# START OF Data excerpts
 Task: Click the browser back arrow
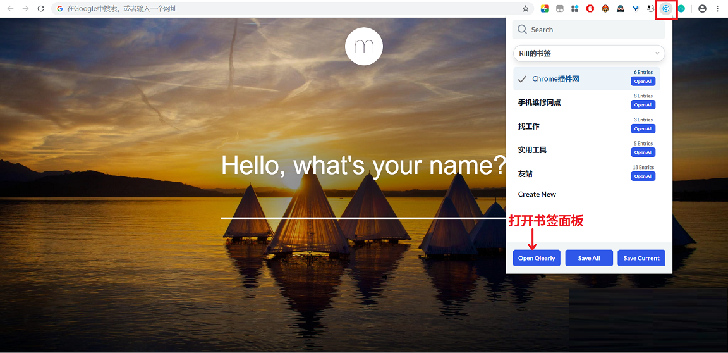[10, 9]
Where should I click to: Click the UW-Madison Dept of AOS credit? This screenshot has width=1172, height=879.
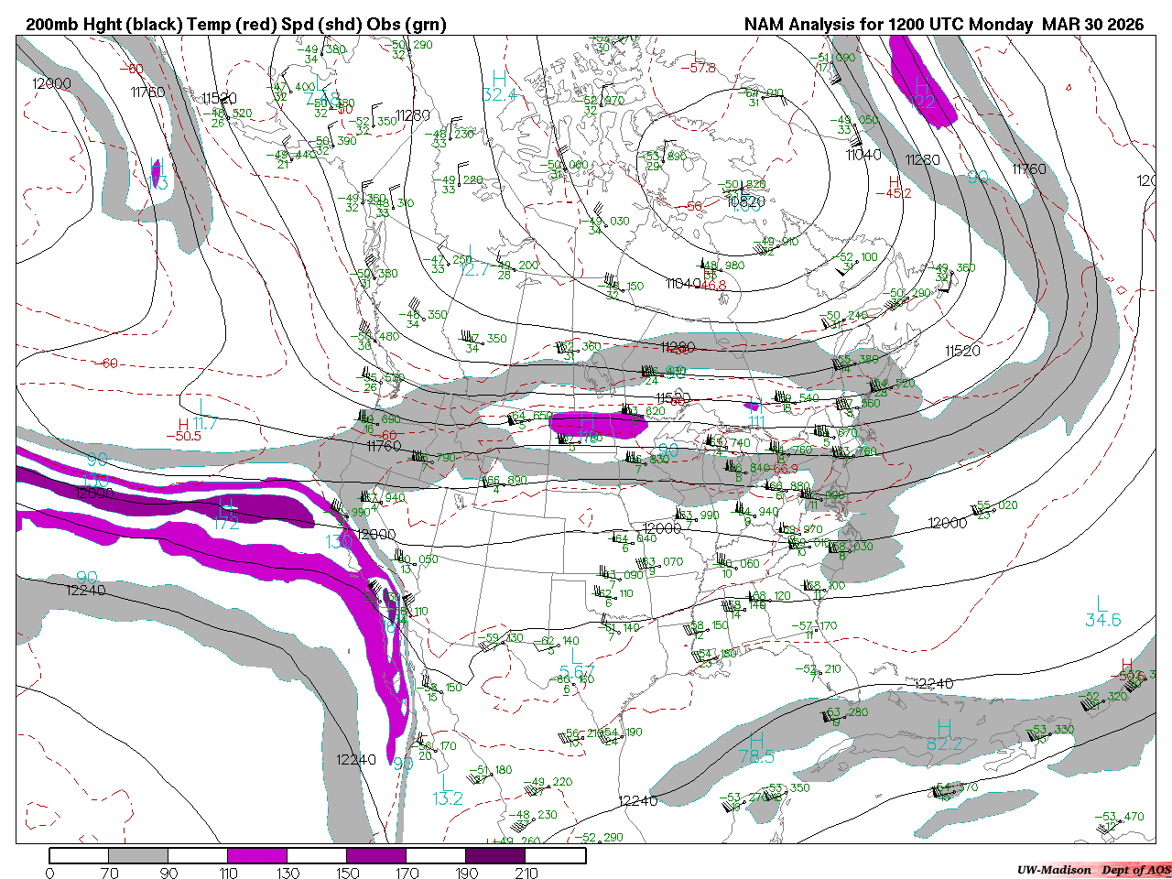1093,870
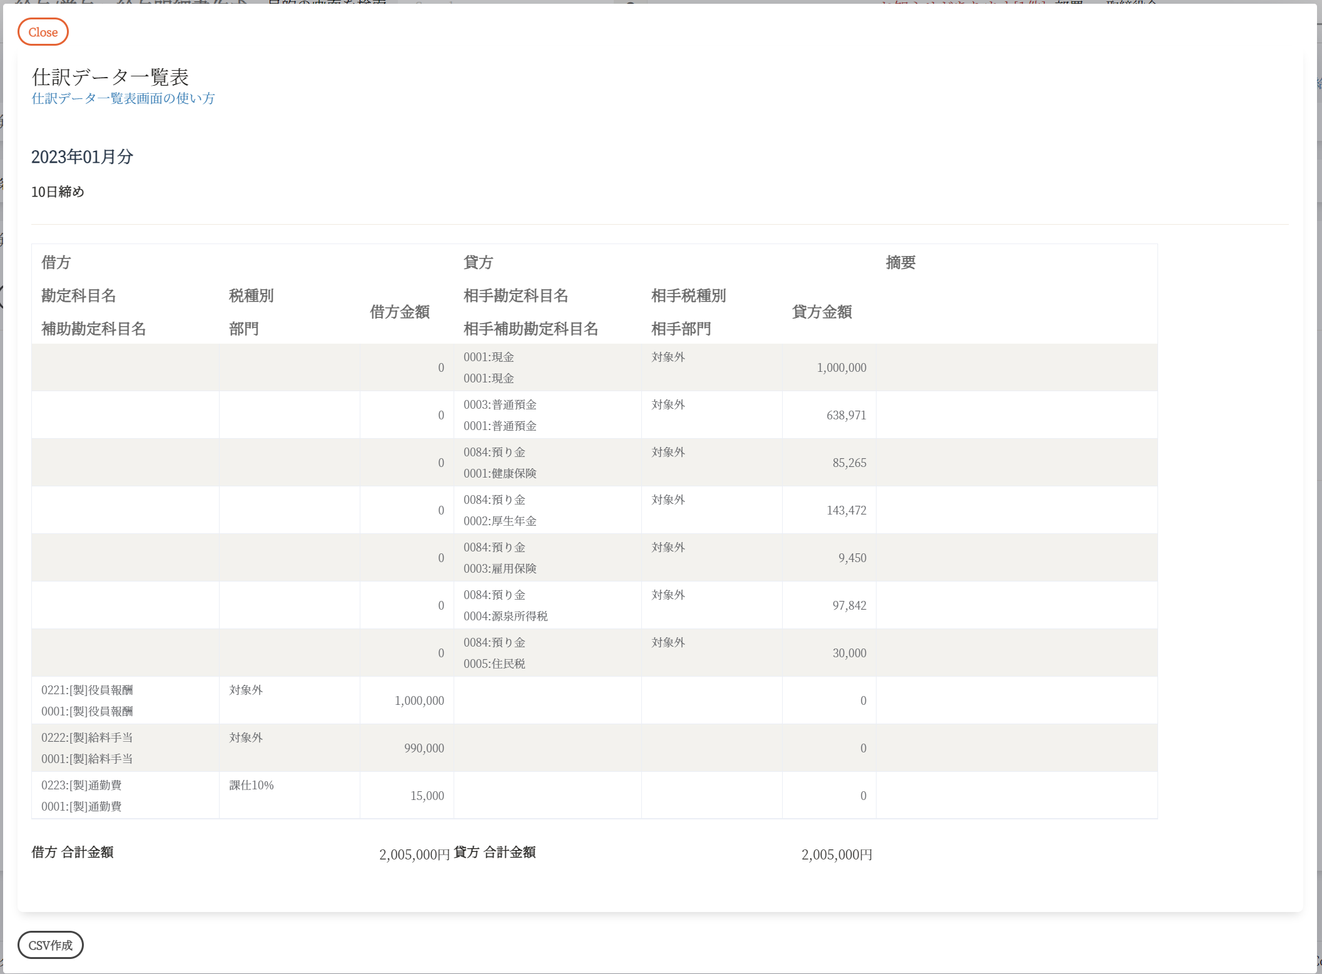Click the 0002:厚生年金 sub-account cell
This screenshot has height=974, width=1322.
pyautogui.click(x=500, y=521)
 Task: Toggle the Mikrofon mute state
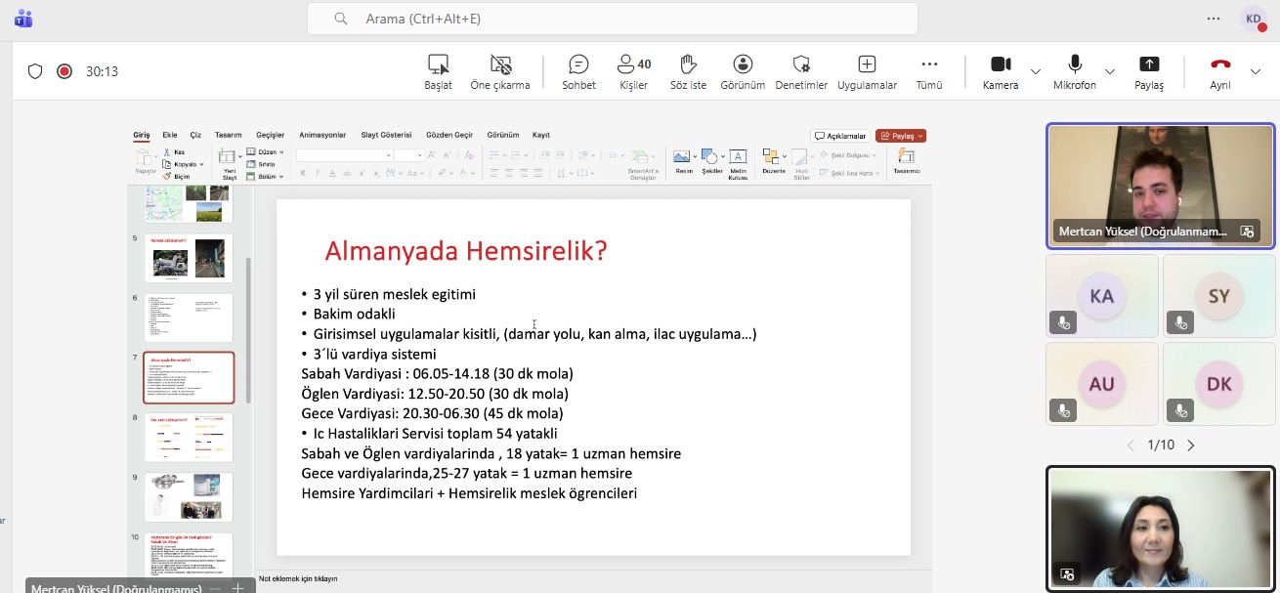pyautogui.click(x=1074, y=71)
# END OF Data excerpts
● **The problem**:
Reproduce the material above line for line, without changing anything, and leave out the pictures.

● **Right answer**:
 Task: Click the browser back arrow
[10, 9]
Where should I click to: Click the UW-Madison Dept of AOS credit? This screenshot has width=1172, height=879.
1093,870
Click the 0002:厚生年金 sub-account cell
This screenshot has height=974, width=1322.
pyautogui.click(x=500, y=521)
 Task: Toggle the Mikrofon mute state
pyautogui.click(x=1074, y=71)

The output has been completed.